The trigger warnings would inform students that content in the course could include reference to “sexual assault, domestic violence, self-harm, suicide, child abuse, racial hate crimes, transphobic violence, homophobic harassment [and] xenophobia,” according to the resolution. Students who opt out of participating in the discussion would not be penalized.

Professors can choose to inform students of content discussed in class or explain why a topic is being discussed but cannot be forced to preface it in the syllabus, the email reads. Requiring faculty to disclose any topic that could be upsetting for students would infringe on faculty members’ “fundamental right to determine what and how to teach” and prevent that from adding topics throughout the semester.

It would also “have a chilling effect on faculty, who would naturally fear censure lest they bring a discussion spontaneously into new and challenging territory, or fail to accurately anticipate students’ reaction to a topic or idea” and would stifle student’s ability to ask questions or have open discussions in the classroom, according to the email.

Allowing students to opt out of learning about subjects that they could find upsetting would “have a deleterious impact both on the education of the individual student, and on the academic distinction of a Cornell degree,” the email reads.

“Although I embrace the shared governance system of Cornell University, I was disappointed to hear that President Pollack rejected Student Assembly Resolution 31: Mandating Content Warnings for Traumatic Content in the Classroom,” Valeria Valencia, Cornell Student Assembly president, told the DCNF. “I disagree with the idea that by implementing content warnings in the classroom, we would be infringing on the principle of academic freedom and freedom of speech. This resolution was created with the intention of supporting students, not anything else. In the future, I hope to see administration, faculty, and students working together to explore this idea and come up with an amicable solution.”

Free speech advocates were staunchly against the resolution and told the DCNF that implementing it could raise free speech concerns.

“FIRE commends Cornell for standing up for faculty academic freedom. The university’s decision not to implement a trigger warning requirement will protect faculty’s expressive rights and ensure students are prepared for the real world — where they will almost certainly face potentially triggering material without warning,” Sabrina Conza, Foundation for Individual Rights and Expression program officer, told the DCNF. “We continue to urge Cornell to implement a free speech training program to educate students and promote a free speech-friendly campus environment.”

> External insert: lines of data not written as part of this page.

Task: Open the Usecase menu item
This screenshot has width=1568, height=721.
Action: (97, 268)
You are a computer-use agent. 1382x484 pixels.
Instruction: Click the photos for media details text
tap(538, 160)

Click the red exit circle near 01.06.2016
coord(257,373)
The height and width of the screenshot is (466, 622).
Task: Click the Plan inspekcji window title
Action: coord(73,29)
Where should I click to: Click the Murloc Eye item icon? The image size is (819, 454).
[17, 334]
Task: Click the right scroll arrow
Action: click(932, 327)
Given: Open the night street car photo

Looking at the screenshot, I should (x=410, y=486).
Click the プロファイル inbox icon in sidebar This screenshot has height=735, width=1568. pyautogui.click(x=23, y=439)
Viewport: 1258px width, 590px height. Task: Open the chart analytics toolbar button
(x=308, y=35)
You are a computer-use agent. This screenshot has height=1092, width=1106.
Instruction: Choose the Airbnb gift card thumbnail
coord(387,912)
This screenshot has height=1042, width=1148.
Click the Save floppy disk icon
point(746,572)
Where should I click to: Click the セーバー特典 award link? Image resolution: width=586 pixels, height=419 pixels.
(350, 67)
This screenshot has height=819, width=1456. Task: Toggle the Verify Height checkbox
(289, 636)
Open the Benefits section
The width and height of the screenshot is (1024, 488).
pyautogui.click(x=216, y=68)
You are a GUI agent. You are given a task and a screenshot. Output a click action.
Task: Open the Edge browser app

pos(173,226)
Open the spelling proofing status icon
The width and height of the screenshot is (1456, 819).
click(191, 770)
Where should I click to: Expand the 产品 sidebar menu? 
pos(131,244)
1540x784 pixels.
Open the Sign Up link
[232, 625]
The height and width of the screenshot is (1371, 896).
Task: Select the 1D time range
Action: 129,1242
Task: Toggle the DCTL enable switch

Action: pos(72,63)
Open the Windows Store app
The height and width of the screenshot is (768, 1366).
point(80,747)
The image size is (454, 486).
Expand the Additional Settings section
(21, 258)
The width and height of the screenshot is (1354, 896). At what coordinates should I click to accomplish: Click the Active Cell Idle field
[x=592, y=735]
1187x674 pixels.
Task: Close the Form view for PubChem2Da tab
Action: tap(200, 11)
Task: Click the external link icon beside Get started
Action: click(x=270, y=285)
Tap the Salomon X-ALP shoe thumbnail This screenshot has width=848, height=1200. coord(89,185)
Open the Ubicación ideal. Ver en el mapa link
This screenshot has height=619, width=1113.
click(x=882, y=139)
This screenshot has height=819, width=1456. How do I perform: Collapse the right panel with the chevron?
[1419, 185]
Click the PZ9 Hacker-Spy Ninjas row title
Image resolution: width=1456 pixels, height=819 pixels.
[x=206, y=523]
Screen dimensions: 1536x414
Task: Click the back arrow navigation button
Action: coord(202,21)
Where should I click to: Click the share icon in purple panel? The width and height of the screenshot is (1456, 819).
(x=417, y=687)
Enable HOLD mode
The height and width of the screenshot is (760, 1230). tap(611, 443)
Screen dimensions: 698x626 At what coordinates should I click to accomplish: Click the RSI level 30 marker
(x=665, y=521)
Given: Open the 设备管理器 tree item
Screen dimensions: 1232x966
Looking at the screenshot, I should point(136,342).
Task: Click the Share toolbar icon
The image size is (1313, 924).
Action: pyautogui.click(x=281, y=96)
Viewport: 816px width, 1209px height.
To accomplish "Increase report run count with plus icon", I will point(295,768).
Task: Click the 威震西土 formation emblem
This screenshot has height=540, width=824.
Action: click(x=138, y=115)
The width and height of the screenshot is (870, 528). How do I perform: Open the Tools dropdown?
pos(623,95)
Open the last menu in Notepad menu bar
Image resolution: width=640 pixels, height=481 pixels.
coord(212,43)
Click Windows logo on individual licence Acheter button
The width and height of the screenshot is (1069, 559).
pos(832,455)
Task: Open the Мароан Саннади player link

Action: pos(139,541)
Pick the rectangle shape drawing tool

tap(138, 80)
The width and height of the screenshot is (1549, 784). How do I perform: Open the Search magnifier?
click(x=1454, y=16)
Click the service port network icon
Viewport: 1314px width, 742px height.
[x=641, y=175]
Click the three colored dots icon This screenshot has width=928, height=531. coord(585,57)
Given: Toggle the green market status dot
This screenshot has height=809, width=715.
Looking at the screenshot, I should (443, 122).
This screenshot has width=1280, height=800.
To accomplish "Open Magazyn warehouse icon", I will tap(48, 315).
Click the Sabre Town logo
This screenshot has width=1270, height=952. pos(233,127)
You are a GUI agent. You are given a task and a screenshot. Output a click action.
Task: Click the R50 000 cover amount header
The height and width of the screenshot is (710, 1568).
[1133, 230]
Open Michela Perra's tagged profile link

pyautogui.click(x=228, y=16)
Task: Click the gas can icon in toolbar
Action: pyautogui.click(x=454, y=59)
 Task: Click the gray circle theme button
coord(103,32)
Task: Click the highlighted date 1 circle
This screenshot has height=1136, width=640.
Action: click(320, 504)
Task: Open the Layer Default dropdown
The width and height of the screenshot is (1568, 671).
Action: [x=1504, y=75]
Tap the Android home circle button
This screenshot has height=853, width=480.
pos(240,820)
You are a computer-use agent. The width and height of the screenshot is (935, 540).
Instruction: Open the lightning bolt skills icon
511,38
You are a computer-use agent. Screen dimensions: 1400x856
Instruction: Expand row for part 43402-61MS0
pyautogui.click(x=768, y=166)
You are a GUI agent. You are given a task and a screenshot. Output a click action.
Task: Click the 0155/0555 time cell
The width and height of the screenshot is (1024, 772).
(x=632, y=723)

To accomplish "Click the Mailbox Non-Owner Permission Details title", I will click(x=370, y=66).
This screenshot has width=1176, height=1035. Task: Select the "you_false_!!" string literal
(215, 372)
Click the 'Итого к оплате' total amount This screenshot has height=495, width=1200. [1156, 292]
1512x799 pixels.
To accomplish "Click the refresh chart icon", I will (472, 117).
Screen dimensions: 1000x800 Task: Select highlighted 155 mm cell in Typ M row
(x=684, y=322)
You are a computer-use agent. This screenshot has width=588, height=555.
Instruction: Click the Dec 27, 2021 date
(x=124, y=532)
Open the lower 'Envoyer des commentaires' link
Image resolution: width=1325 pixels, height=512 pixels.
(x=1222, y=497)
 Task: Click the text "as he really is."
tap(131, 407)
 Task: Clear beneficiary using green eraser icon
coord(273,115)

Trigger warnings “can be more harmful than positive for those who they’re meant to protect,” Conza said. “As you may expect, telling students that content may hurt them leads them to expect that they will be hurt, creating a self-fulfilling prophecy.”

Cherise Trump, Speech First executive director, told the DCNF that trigger warnings lead to “chilled speech, less engagement, and controlling which ideas get to be heard in class and which ones don’t.”

“We are glad to hear in this case, that Cornell has stood up for free speech,” Trump said.

William A. Jacobson, clinical professor of law at Cornell Law School, and founder of Legal Insurrection, called the student resolution a “manipulative powerplay.”

“The Student General Assembly Resolution is a gross attempt at speech and academic content policing which infantilizes students, relies on faulty claims that academic content worsens PTSD, and violates the academic freedom of faculty,” he told the DCNF.

Cornell University referred to the email when asked for comment.